Altering the Stress Response To Reduce Anxiety
Post by Annie Phan
The takeaway
The most common mental health disorders, anxiety and depression, are linked to chronic stress. To design better pharmacological treatments for stress-related disorders, it is important to identify and undo the disruption of chemical interactions in the brain that occur with repeated exposure to stress.
What's the science?
Current medications for anxiety and depressive disorders target related neurotransmitter systems, like serotonin, to yield therapeutic effects. However, they also have side effects that may reflect biological processes unrelated to these disorders. This week in PNAS, Pandey and colleagues used mouse models of chronic stress to investigate signaling pathways that were changed in response to stress manipulation. Then, they attempted to reverse the anxiety behavior by pharmacologically repairing this pathway.
How did they do it?
The researchers used a mouse model of chronic stress where they physically restrained young adult mice for 3 hours daily for 14 consecutive days. They also validated their results with a second mouse model of stress, maternal separation, where young pups from postnatal day 5 to 21 were isolated from their mother for 3 hours daily. To assess the mice for anxiety- and depressive-like behaviours, they used common rodent assays like the elevated plus maze, marble burying test, and forced swim test. To study the molecular events in the brain specifically related to the synapse, they performed biochemical tests to evaluate the amount of relevant proteins and electrophysiological tests to evaluate excitatory and inhibitory transmission. To further investigate the reduction of protein expression, they performed a proteomic screen by co-immunoprecipitation and then mass spectrometry analysis, providing insight into how these proteins interact as part of a signaling pathway.
What did they find?
First, the researchers found that following the chronic stress protocol, the mice in both chronic stress models showed anxiety and depressive-like behavior, and this was in parallel with the decrease in several inhibitory proteins at the synapse including Neuroligin2 (NL2). When they investigated the decrease in NL2 expression further, they found that upregulation of proteins including Src kinase and calmodulin (CaM) resulted in reduced interaction between MyosinVa (MyoVa) and NL2, indicating this pathway was altered in response to chronic stress. The authors manipulated this pathway by suppressing Src kinase activity via an injection of a Src kinase inhibitor, PP2 for 7 consecutive days after the chronic stress protocol. An inactive analog PP3 was used as a control. They observed a reduction in anxiety-like behavior in mice treated with PP2. Overall, inhibiting the elevated activity of Src kinase in chronically stressed mice re-established the expression of synaptic protein NL2 — which was previously reduced by stress — thereby restoring inhibitory synaptic transmission.
What's the impact?
The public health burden of anxiety and depression calls for the need to create more effective and well-tolerated medication for these disorders.

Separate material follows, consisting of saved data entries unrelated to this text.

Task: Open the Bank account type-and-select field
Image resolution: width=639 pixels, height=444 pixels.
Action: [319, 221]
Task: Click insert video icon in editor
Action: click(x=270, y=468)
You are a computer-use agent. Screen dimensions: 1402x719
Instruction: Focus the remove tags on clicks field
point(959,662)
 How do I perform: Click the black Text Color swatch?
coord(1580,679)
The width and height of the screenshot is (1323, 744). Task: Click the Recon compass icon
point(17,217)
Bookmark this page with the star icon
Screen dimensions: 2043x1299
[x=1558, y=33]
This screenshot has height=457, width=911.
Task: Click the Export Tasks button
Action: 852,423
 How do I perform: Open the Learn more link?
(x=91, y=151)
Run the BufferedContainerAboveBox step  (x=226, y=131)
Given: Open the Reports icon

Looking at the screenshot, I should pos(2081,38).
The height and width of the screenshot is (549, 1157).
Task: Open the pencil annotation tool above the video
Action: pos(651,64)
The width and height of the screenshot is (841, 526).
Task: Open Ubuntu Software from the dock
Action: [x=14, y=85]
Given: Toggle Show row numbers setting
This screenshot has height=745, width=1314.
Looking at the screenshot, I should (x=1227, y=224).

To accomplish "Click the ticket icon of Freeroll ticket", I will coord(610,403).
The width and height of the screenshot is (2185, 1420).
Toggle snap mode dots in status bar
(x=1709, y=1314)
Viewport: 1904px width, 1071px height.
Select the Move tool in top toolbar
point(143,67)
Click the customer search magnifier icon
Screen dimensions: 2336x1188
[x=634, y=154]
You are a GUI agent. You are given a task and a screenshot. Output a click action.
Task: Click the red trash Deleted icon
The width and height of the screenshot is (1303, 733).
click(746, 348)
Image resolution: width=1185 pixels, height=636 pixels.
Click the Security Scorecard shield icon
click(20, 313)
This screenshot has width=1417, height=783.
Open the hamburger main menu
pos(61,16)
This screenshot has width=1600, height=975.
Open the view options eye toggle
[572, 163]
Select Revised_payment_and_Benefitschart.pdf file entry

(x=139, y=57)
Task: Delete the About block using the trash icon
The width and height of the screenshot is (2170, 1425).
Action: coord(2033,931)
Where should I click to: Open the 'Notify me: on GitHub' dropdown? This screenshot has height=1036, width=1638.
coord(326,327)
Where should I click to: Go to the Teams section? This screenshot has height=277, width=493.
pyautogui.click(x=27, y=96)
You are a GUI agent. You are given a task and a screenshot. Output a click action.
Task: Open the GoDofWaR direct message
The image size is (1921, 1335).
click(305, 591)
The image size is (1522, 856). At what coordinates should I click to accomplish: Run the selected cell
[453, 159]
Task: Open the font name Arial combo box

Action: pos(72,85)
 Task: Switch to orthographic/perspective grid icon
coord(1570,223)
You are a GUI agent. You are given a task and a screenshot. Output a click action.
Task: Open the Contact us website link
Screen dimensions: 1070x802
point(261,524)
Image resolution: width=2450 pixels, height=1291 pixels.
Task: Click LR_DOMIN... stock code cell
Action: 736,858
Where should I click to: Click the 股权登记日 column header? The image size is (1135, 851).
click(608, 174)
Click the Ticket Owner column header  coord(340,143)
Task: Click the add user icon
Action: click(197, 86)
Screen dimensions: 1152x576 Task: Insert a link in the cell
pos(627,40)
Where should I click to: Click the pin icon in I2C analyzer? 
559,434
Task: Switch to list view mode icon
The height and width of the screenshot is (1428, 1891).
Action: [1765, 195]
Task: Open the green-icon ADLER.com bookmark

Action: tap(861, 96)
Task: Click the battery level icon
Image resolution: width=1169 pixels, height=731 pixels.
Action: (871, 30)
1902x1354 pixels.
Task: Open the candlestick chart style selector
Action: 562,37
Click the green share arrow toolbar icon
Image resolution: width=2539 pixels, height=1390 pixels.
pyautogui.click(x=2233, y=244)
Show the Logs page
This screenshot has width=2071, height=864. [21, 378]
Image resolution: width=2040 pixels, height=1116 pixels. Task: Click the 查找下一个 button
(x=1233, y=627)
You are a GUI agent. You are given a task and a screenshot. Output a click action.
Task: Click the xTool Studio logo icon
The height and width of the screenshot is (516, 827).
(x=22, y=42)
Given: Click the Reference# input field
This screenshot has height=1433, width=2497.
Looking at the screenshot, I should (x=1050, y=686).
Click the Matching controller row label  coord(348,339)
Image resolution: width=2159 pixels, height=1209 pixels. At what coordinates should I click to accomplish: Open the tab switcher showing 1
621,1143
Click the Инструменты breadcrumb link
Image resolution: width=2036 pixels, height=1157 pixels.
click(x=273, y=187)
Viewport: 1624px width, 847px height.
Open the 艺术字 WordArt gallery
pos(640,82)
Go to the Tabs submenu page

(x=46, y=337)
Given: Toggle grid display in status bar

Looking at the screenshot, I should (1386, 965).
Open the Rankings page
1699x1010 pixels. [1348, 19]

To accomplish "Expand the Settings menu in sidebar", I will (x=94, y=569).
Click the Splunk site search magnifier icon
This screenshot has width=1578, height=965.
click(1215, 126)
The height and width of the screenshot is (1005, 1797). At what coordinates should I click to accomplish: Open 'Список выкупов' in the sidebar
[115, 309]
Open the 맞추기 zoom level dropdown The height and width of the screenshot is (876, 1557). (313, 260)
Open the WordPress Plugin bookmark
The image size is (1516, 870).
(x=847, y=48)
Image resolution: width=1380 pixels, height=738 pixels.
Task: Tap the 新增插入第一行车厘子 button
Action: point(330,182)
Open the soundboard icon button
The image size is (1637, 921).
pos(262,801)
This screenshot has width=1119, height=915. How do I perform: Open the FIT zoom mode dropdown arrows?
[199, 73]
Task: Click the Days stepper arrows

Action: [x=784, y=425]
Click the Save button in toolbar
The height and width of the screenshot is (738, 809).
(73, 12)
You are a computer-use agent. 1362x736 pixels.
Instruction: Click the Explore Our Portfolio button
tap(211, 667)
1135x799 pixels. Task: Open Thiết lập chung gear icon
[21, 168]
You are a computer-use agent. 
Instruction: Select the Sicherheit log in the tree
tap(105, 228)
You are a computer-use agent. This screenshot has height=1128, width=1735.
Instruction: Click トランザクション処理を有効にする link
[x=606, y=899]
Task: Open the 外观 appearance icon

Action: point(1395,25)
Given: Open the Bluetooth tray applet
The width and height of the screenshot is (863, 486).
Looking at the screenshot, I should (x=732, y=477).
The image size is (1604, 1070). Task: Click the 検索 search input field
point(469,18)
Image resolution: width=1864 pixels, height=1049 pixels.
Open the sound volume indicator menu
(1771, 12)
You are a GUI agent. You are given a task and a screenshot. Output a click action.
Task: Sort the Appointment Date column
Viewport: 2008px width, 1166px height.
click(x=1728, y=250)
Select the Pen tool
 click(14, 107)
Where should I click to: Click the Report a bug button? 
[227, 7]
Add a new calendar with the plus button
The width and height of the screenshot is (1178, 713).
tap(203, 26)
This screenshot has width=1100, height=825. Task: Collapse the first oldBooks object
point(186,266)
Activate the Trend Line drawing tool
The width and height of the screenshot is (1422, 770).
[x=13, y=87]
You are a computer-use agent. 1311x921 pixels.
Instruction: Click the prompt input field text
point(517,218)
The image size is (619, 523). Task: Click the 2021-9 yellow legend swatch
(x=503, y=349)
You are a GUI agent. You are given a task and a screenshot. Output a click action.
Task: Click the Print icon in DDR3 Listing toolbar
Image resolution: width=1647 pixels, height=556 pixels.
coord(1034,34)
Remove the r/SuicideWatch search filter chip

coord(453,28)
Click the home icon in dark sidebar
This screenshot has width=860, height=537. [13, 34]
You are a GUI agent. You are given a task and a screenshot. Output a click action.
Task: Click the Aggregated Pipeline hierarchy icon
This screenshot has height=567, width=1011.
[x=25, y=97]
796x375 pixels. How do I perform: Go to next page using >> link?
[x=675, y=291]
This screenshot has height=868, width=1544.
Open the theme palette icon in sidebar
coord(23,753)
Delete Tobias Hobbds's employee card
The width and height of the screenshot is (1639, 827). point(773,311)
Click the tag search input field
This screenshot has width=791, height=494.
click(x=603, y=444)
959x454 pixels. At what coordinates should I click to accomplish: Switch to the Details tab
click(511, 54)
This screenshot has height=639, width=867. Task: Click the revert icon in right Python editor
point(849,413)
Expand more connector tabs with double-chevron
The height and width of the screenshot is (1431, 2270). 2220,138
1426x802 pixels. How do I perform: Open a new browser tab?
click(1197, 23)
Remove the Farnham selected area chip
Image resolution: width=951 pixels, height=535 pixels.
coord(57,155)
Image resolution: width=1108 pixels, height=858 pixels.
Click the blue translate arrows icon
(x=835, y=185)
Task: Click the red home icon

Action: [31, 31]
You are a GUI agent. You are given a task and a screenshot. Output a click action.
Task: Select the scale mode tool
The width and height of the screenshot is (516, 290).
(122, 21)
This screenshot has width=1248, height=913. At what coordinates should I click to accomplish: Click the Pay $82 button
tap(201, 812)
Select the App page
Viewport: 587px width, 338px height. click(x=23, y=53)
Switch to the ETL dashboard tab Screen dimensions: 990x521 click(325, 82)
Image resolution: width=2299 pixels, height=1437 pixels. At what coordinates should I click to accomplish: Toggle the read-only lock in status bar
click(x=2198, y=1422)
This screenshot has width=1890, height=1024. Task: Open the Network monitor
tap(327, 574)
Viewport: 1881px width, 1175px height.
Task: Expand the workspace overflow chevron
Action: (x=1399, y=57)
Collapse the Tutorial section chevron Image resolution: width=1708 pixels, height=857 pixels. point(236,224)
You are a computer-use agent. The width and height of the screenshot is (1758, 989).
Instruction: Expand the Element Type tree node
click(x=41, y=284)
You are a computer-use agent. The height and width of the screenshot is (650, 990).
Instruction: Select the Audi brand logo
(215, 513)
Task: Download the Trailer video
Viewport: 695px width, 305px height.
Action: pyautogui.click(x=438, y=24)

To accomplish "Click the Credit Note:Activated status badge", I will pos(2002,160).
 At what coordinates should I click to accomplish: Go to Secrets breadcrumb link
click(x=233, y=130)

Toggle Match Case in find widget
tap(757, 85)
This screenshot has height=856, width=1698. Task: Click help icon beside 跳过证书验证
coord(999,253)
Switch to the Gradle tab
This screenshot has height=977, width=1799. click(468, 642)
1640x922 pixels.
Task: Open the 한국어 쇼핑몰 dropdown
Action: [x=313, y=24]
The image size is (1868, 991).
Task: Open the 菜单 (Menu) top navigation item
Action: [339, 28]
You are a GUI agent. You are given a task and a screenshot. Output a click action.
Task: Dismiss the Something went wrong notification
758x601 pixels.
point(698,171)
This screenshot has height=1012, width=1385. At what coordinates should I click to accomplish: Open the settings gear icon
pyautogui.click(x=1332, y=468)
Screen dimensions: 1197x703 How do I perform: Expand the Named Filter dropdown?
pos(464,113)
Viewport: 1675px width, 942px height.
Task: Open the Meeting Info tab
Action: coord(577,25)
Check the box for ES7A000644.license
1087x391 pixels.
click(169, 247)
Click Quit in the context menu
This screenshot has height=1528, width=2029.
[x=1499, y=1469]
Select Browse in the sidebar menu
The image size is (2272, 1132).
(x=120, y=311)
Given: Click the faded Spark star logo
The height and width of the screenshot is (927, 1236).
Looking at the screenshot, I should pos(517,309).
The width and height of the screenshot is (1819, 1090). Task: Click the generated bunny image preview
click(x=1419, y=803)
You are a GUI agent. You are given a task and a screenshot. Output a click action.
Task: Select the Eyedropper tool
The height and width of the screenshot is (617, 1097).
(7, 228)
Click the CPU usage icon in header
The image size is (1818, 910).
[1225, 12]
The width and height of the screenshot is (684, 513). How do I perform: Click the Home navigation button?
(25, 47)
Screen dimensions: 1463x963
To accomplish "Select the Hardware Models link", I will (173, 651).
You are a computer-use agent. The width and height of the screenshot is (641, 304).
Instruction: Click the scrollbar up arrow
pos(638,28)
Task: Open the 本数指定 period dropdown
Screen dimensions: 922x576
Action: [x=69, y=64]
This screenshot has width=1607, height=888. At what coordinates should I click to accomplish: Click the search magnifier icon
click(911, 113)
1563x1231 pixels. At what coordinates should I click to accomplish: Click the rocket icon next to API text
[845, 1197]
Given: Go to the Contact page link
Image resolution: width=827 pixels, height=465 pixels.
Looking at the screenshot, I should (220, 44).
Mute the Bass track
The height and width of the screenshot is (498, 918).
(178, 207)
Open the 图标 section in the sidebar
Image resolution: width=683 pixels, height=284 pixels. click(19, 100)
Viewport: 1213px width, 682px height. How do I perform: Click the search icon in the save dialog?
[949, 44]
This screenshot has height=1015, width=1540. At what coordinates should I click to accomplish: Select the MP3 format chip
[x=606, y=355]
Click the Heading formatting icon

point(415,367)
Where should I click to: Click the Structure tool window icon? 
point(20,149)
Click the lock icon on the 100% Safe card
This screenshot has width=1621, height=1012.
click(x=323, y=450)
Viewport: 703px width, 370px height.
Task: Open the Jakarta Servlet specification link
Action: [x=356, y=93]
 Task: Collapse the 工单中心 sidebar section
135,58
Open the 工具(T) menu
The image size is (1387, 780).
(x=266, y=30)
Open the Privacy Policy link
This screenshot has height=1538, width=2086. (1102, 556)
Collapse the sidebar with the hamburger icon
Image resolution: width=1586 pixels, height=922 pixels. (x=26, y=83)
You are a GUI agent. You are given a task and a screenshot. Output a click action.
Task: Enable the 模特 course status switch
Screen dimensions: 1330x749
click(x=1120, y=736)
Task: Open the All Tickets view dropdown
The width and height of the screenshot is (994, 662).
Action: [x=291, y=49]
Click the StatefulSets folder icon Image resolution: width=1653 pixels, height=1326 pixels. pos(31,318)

This study found a novel therapeutic target sensitive to the stress response, the Src-CaM-MyoVA-NL2 pathway, which is related to the GABA system responsible for inhibitory transmission. Targeting this pathway could help reduce anxiety behavior and improve outcomes for those affected. Further research in humans is needed to validate these findings and explore whether therapies targeting this pathway might be effective.